People v. Abruzzese

Judgment, Supreme Court, Bronx County (David Stadtmauer, J.), rendered October 21, 2004, convicting defendant, upon his plea of guilty, of two counts of attempted robbery in the second *220degree, and sentencing him, as a persistent violent felony offender, to concurrent terms of 12 years to life, unanimously modified, on the law, to the extent of vacating the DNA databank fee, and otherwise affirmed. Purported appeal from forfeiture agreement unanimously dismissed, as taken from a nonappealable paper.

Defendant’s challenge to his voluntary agreement to forfeit, as a condition of his plea, the $19,900 recovered from his person at the time of his arrest, is not properly before this Court because the forfeiture was not part of the judgment of conviction (compare People v Stevens, 91 NY2d 270 [1998], with People v Hernandez, 93 NY2d 261, 266-271 [1999]). While GPL 220.50 (6) requires that where a forfeiture agreement is a plea condition, “the description and present estimated monetary value of the property shall be stated in court by the prosecutor at the time of plea,” it does not mandate, or provide for the making, of any forfeiture determination as part of the conviction or sentencing. Here, the court did not order any forfeiture, and the agreement was not part of the sentence. Instead, the forfeiture was based on a voluntary settlement of a potential, separate civil proceeding, which would be governed by the CPLR.

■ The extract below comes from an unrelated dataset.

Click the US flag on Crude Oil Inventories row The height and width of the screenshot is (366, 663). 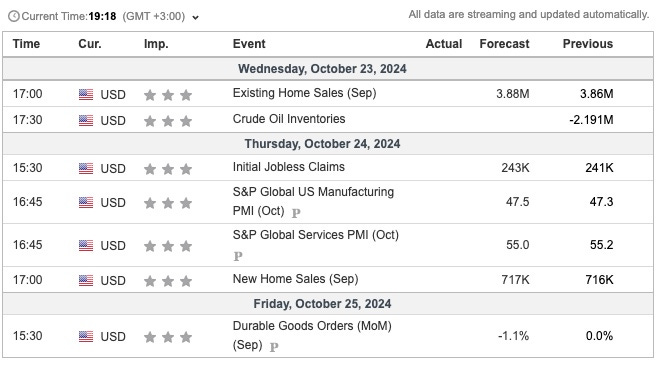click(x=86, y=120)
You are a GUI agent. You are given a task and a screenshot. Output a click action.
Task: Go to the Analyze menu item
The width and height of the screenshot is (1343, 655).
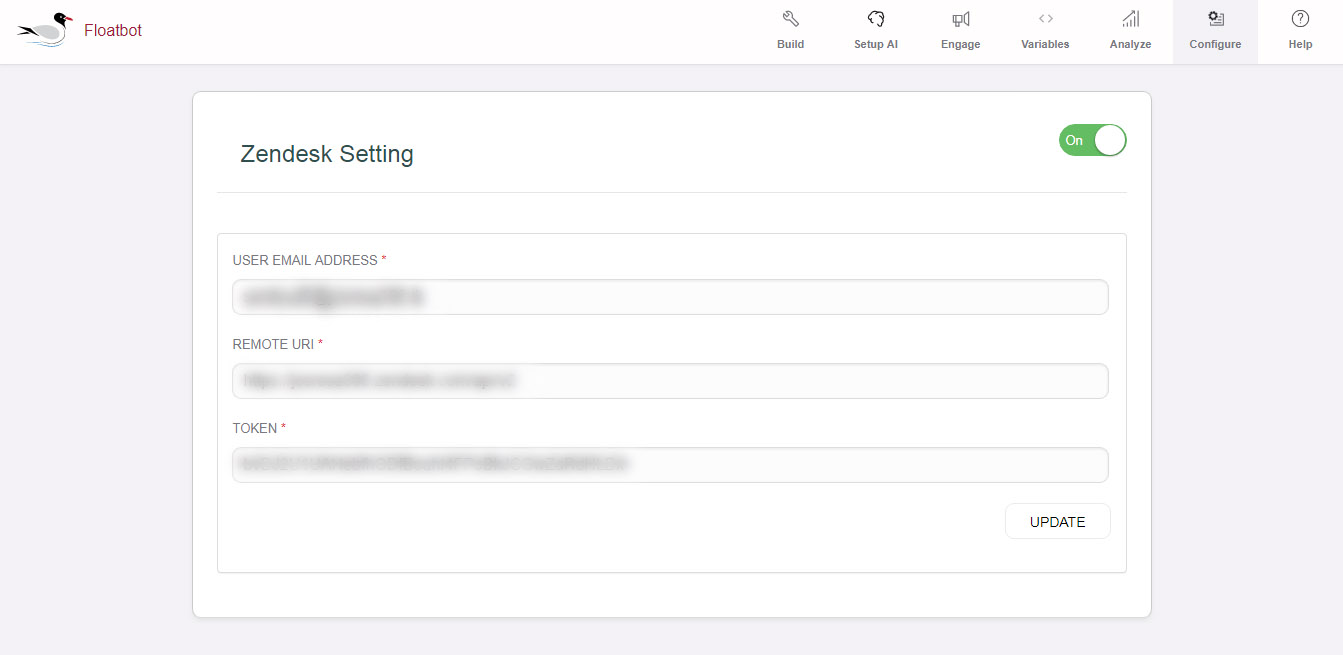[x=1129, y=31]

Were we not dismissing this aspect of the appeal, we would affirm on the ground of defendant’s valid waiver of his right to appeal. Defendant’s oral and written appeal waivers establish a knowing, intelligent and voluntary relinquishment of the right to appeal, and specifically to challenge the forfeiture agreement in any respect (see People v Lopez, 6 NY3d 248, 255-257 [2006]). Defendant asserts that he is challenging the legality of his sentence, and that such challenge survives a waiver of the right to appeal. However, even if we were to treat the forfeiture agreement as part of the sentence, we would conclude that defendant is essentially attacking this aspect of the sentence as proeedurally defective, as well as harsh and excessive, and these types of claims are waivable (see People v Samms, 95 NY2d 52, 56-58 [2000]; see also People v Sczepankowski, 293 AD2d 212, 215-216 [2002], lv denied 99 NY2d 564 [2002]). Furthermore, defendant’s constitutional challenge to the forfeiture as an excessive fine is unpreserved (see People v Ingram, 67 NY2d 897, 899 [1986]), and we decline to review it in the interest of justice.

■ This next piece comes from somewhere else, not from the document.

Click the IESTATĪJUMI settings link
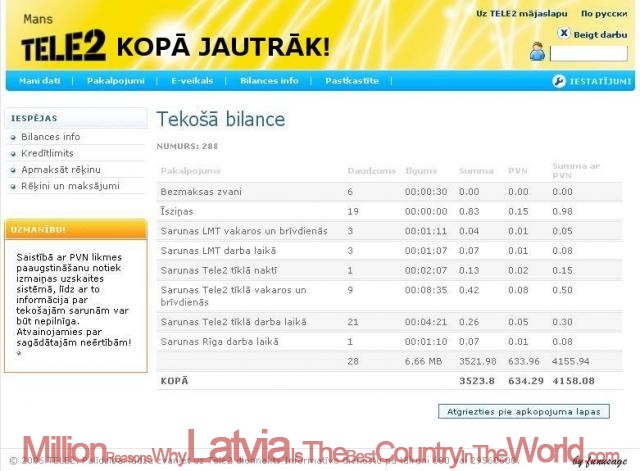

Defendant’s constitutional challenge to the procedure under which he was sentenced as a persistent violent felony offender is also foreclosed by his waiver of his right to appeal, as well as being unpreserved and without merit (see People v Rosen, 96 NY2d 329 [2001], cert denied 534 US 899 [2001]). Defendant’s mandatory sentence as a persistent violent felony offender was *221based entirely on his prior convictions (see Almendarez-Torres v United States, 523 US 224 [1998]).

As the People concede, since the crime was committed prior to the effective date of the legislation (Penal Law § 60.35 [1] [a] [v] [former (1) (e)]), providing for the imposition of a DNA databank fee, that fee should not have been imposed. Since this issue involves the substantive legality of the sentence, it survives defendant’s waiver of his right to appeal. Concur— Mazzarelli, J.E, Andrias, Nardelli, Gonzalez and Malone, JJ.